Warren et al.’s ^{Reference Warren, Numan, Mallula, Greenleaf and Uppu1} report of sternal wire compression of the right coronary artery in a middle-aged woman who had prior congenital cardiac surgery as a child is thought-provoking. This woman has complex symptomatology including angina which was previously attributed to pericarditis. The authors are to be congratulated to have worked this out which is beyond the scope of general adult cardiologists, this woman likely to have seen over the years. There are three pertinent questions. First, how generalisable this is to other patients who also have sternal wires in place with angina. In this case, the right coronary artery has an unusual “unprotected out-of-groove” course abutting the sternum, is pushed forward from right heart dilatation, and in the absence of pericardial protection. Her pericardium was not approximated and closed after her surgery which caused fixing of the right coronary artery to the surrounding tissues from fibrotic healing. These 3 featural perfect storms are highly unlikely to come together again. Second, there does not appear to be any functional evidence of ischaemia from non-invasive imaging and coronary physiology. Although false-negative rates from these investigations would be high given the dynamic nature of the right coronary artery compression. The ease by which a single sternal wire removal results in symptomatic alleviation makes this report elegant. Third, external compression of the coronary artery in other settings could be underappreciated. One example is the anomalous left main coronary artery with an acute angle high takeoff from the sinotubular junction. This is usually dismissed as a challenging case of left coronary artery intubation in practice but can be extrinsically compressed by a dilated main pulmonary artery due to pulmonary arterial hypertension. ^{Reference Labin, Saggar and Yang2} Figure 1 illustrates a young patient with congenital bicuspid aortic stenosis and aortic dilatation. Following cardiac surgery which included aortic grafting, the left main coronary artery was constricted. Thus, coronary artery compression should be entertained as a rare cause of cardiac ischaemia.

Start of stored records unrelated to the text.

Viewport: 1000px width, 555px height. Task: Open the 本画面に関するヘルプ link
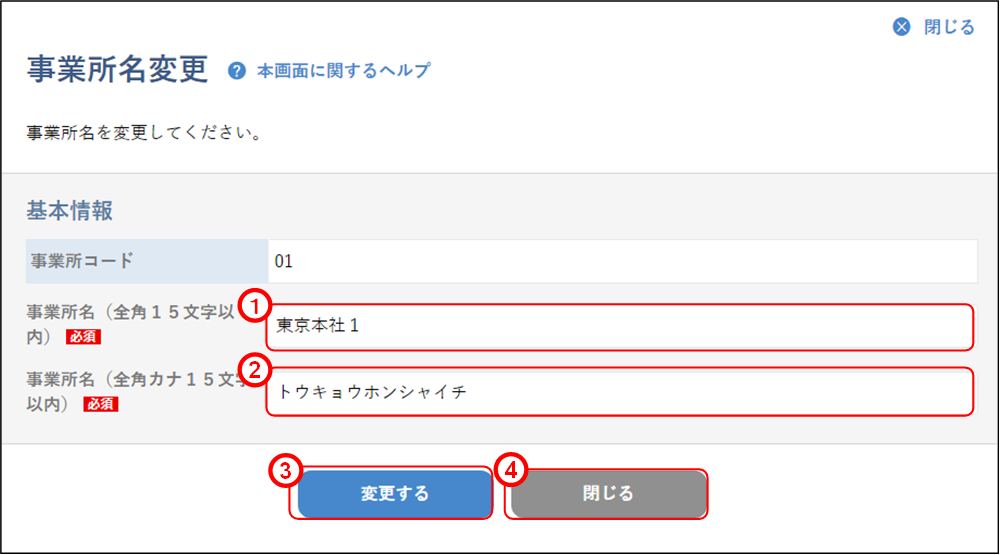(343, 71)
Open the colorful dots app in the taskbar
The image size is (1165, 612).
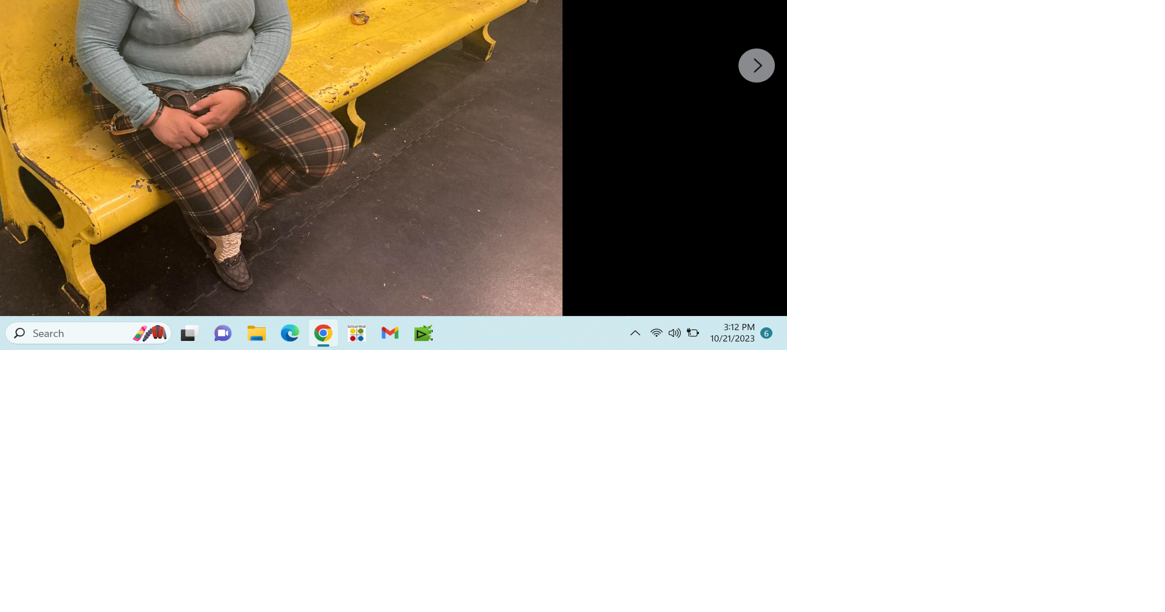tap(357, 334)
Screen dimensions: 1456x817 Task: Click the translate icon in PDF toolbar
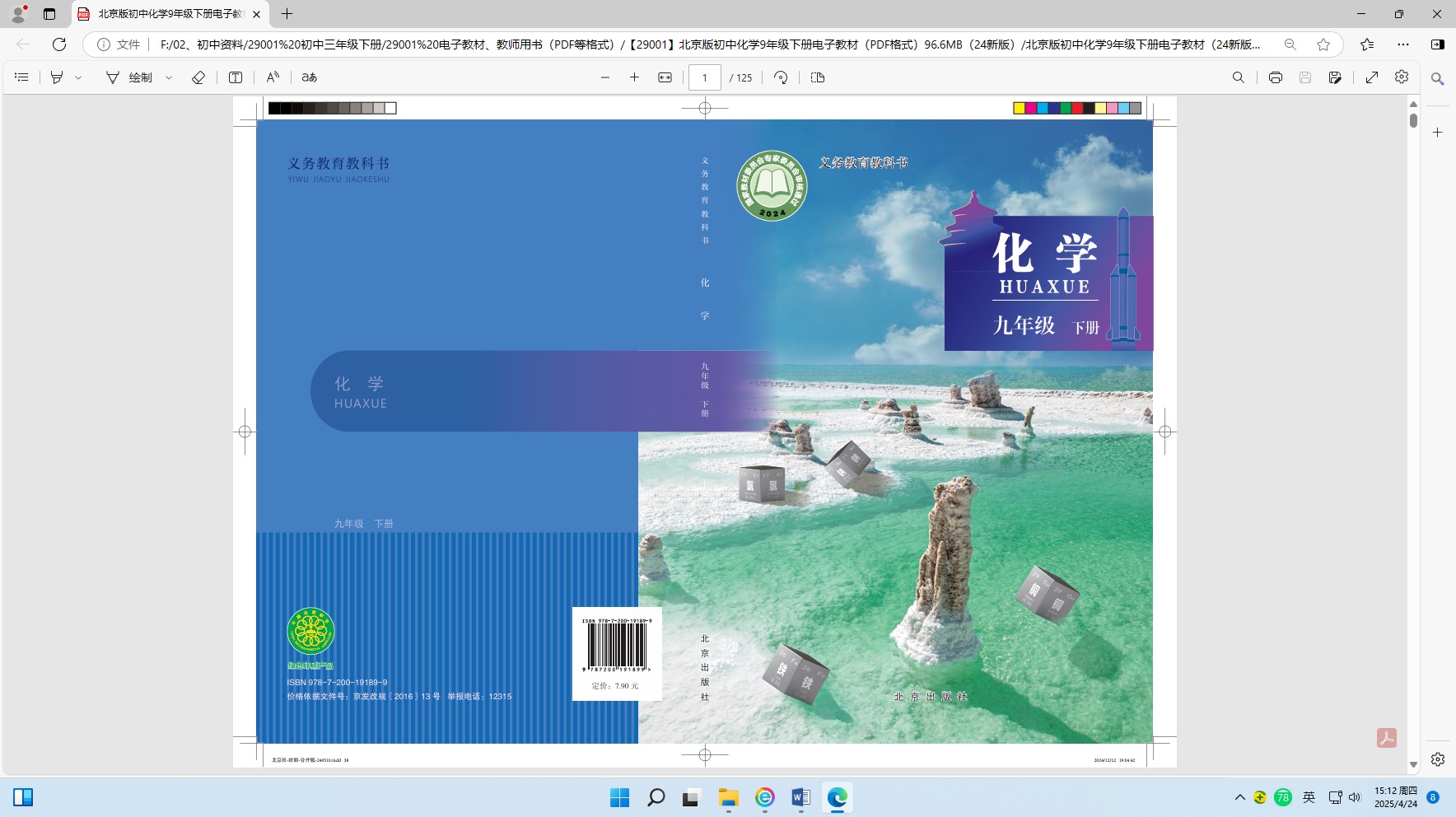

Figure 1. Post-cardiotomy left main coronary artery compression. (a) Pre-operative CT aorta shows the 30° high and shallow angle takeoff of the left main stem from the sinotubular junction, which appears “folded,” abutting the main pulmonary artery on top. (b) Post-surgery myocardial infarction, non-selective coronary angiogram reveals the pulmonary trunk compressing on the left main stem and the tight ostial lesion on selective coronary angiogram ( c), following stenting (d), and on IVUS, before stenting with a slit-like left main stem opening from extrinsic constriction (e), and after stenting (F).